The main goal of the project is to create a machine learning model that can accurately scan handwritten text from images or documents and convert it into digital text. This tool has wide applications in digitizing notes, automating documentation, improving accessibility, and reducing human errors caused by illegible handwriting. The system will be trained to recognize individual characters in multiple writing styles (e.g., cursive, italic, monospaced), progressing to recognizing complete words and finally full sentences. The project serves as a practical implementation of OCR (Optical Character Recognition) powered by CNNs and Recurrent Neural Networks (RNNs), allowing students to explore both image processing and sequential data learning.

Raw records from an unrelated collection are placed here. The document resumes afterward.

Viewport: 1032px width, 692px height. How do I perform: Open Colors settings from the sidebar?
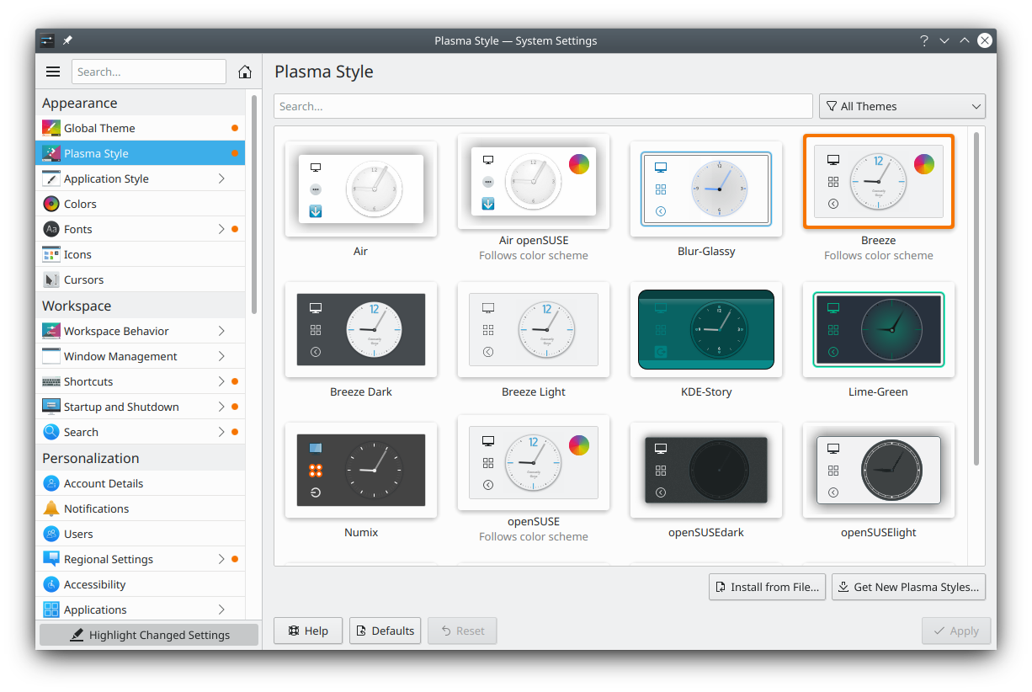click(80, 204)
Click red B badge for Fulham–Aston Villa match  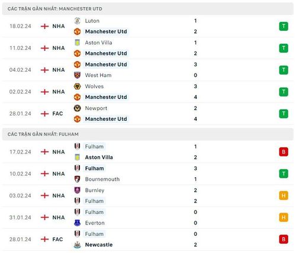284,152
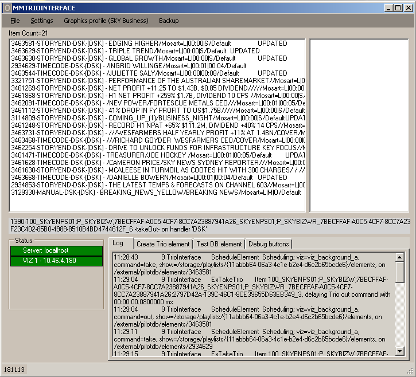Switch to the Test DB element tab
Image resolution: width=416 pixels, height=377 pixels.
pyautogui.click(x=219, y=244)
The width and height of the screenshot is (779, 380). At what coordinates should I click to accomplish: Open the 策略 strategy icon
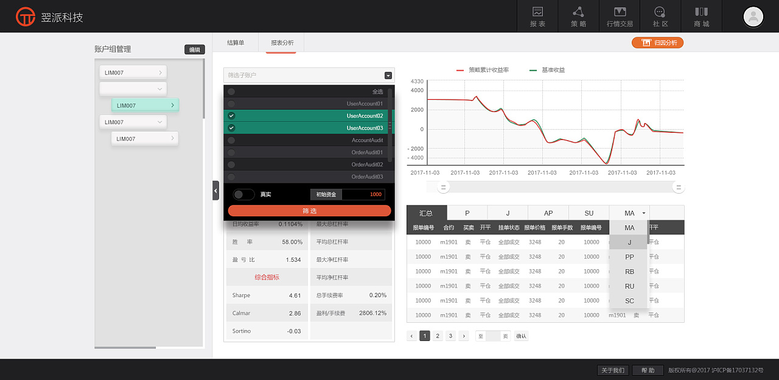tap(578, 16)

The project is organized into a twelve-week schedule, starting with foundational knowledge and moving into model development and testing. In the initial weeks, students will study the underlying concepts of CNNs and their application to image recognition tasks. A dataset of handwritten text in different formats will be collected or created to train the model. Necessary machine learning libraries such as TensorFlow or PyTorch will be installed and configured. Students will begin building a basic model framework and progressively train it to recognize individual letters, then groups of characters, and ultimately full words and sentences.
Subsequent phases will involve improving the model's performance with additional datasets and applying techniques to increase accuracy. The team will also integrate a camera module or use scanned images for testing real-world handwritten inputs. The project will conclude with documentation, extensive testing for accuracy and error handling, and a final presentation. Ethical development, originality, and consistent coding standards are expected throughout the project duration.